• [Exercise materials]:
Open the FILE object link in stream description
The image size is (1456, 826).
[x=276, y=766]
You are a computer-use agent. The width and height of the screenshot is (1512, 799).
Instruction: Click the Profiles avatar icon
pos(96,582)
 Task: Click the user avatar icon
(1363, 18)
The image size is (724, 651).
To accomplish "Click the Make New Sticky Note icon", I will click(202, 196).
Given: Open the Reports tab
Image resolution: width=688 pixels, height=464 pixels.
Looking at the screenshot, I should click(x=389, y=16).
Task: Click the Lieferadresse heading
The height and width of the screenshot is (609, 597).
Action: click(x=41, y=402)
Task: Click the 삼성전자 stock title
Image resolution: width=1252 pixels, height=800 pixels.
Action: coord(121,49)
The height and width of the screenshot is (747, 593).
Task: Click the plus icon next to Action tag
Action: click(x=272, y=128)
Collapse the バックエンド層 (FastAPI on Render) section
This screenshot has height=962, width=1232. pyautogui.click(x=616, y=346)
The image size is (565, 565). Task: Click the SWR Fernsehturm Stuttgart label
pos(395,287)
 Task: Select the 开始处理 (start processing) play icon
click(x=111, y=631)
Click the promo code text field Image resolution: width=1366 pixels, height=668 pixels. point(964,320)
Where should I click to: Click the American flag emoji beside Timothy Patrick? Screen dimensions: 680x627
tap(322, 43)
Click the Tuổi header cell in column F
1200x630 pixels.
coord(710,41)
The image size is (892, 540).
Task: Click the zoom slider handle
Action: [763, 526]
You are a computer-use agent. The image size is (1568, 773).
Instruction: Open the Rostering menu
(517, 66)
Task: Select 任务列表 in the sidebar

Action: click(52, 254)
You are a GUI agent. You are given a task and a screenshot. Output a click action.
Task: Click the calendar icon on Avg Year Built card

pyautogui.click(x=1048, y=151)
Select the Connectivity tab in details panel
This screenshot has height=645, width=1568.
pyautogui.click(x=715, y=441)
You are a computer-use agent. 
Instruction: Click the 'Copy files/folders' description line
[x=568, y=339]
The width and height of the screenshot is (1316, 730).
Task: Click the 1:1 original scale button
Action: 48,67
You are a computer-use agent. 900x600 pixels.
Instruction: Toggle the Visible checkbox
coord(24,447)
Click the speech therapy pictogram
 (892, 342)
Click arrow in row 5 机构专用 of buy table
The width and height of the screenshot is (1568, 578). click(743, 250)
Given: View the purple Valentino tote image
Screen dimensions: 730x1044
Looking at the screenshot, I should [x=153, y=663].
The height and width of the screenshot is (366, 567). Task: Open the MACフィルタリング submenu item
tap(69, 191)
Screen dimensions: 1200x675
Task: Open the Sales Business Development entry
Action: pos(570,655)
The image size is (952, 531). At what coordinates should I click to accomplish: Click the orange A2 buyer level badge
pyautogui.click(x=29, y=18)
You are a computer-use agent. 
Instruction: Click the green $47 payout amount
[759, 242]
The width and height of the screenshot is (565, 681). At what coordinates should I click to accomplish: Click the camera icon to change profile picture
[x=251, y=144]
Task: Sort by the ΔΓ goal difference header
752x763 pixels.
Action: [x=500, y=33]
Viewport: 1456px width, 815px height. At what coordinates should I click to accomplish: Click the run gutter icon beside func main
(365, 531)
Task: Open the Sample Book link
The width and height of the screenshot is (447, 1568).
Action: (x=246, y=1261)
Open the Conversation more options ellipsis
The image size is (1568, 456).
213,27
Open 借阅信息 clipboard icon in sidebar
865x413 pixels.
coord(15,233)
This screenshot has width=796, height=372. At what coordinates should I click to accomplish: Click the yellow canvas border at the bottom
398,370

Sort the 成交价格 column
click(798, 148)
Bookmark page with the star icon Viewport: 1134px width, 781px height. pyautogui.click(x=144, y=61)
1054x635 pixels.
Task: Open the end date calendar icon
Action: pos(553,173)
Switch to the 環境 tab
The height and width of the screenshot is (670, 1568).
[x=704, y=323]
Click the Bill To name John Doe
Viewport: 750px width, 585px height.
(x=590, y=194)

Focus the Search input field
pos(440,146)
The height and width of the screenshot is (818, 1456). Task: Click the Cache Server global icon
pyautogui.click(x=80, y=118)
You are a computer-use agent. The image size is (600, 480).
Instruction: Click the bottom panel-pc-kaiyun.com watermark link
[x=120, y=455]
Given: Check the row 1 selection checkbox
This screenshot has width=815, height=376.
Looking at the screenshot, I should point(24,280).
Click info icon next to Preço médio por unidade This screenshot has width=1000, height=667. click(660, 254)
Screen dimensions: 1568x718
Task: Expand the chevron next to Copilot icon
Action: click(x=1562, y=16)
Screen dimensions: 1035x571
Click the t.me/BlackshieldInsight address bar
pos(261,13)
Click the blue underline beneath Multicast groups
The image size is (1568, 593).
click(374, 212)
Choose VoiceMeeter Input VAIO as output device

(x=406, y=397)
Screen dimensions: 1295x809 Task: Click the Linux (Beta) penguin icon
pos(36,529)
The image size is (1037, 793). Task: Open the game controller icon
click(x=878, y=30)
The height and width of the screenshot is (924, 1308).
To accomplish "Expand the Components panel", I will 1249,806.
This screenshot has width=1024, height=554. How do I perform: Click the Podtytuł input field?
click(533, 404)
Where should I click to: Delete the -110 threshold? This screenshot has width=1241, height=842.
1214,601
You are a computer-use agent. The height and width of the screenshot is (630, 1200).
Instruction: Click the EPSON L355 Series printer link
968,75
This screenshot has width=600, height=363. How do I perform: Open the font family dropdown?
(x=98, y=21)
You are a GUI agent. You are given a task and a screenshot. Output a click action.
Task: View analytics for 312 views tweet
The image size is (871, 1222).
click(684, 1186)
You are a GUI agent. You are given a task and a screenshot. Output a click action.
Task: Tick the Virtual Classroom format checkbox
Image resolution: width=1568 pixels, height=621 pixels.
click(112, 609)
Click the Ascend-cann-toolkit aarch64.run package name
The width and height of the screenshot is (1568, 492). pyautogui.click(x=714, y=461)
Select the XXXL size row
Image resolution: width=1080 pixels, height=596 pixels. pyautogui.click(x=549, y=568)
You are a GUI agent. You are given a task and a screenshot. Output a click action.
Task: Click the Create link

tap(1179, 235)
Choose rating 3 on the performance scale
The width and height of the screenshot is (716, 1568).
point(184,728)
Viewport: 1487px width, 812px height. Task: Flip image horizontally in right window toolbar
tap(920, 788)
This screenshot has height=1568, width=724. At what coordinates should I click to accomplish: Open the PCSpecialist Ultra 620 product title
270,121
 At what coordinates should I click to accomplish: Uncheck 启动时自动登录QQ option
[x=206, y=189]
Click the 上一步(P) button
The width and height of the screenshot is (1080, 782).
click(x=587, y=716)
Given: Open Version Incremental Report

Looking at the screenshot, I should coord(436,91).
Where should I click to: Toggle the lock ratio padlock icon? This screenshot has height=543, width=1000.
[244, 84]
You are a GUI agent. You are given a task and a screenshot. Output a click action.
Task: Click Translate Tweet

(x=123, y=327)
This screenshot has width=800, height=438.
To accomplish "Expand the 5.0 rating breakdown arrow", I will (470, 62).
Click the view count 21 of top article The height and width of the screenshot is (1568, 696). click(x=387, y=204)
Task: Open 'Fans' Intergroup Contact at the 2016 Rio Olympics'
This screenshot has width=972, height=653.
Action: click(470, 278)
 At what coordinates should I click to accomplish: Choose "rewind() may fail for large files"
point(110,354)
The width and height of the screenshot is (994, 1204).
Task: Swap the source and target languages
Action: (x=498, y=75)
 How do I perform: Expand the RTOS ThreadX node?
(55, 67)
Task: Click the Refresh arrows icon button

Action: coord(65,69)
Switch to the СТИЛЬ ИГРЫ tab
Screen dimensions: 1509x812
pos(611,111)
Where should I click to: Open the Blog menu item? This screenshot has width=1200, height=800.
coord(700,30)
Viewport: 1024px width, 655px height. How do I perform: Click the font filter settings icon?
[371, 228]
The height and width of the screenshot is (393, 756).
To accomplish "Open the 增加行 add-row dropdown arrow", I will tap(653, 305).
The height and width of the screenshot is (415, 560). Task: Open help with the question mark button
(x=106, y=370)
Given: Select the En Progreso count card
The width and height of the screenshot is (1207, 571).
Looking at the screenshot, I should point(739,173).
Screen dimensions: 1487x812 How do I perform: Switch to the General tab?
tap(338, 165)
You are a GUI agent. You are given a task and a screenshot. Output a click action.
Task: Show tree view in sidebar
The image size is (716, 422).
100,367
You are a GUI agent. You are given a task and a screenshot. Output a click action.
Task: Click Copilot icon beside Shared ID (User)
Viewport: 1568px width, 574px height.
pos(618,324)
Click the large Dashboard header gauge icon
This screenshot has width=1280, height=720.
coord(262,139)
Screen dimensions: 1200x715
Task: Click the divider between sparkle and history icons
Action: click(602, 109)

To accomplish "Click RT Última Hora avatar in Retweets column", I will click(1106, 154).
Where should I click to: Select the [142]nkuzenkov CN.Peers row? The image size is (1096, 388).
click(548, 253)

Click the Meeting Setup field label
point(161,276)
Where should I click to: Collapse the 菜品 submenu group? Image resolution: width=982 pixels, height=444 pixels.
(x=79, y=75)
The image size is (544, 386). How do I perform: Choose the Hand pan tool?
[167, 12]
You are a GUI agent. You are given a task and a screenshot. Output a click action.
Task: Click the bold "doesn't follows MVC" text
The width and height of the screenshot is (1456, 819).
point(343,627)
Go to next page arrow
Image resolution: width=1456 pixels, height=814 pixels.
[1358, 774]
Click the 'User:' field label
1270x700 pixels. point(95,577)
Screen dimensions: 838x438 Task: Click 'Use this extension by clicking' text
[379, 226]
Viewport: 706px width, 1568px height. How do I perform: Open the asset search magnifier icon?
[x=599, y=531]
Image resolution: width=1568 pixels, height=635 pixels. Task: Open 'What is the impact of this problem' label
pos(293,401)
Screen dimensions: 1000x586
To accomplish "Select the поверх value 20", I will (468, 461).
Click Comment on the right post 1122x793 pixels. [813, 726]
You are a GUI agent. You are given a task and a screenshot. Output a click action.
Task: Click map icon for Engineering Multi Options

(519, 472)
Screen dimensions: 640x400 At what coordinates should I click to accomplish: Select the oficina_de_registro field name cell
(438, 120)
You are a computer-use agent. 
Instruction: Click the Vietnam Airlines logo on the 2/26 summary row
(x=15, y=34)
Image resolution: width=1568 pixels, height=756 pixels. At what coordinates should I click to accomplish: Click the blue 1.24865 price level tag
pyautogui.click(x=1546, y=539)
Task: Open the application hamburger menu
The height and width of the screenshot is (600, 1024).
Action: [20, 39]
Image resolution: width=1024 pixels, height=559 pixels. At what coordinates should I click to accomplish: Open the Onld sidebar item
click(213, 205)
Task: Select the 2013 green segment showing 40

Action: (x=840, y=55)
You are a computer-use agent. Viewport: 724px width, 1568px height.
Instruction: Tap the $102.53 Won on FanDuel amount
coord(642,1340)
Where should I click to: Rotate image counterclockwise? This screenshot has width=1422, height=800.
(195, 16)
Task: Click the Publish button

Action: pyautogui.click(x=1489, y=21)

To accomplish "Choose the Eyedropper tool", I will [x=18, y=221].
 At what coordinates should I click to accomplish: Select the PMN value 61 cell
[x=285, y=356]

• [Required work]:
Quote, word for word, every line starting at the one that contains "Task: Click the Publish button" and ending with the final line of the entries.

• [Exercise result]:
Task: Click the Publish button

Action: pyautogui.click(x=1489, y=21)

To accomplish "Choose the Eyedropper tool", I will [x=18, y=221].
 At what coordinates should I click to accomplish: Select the PMN value 61 cell
[x=285, y=356]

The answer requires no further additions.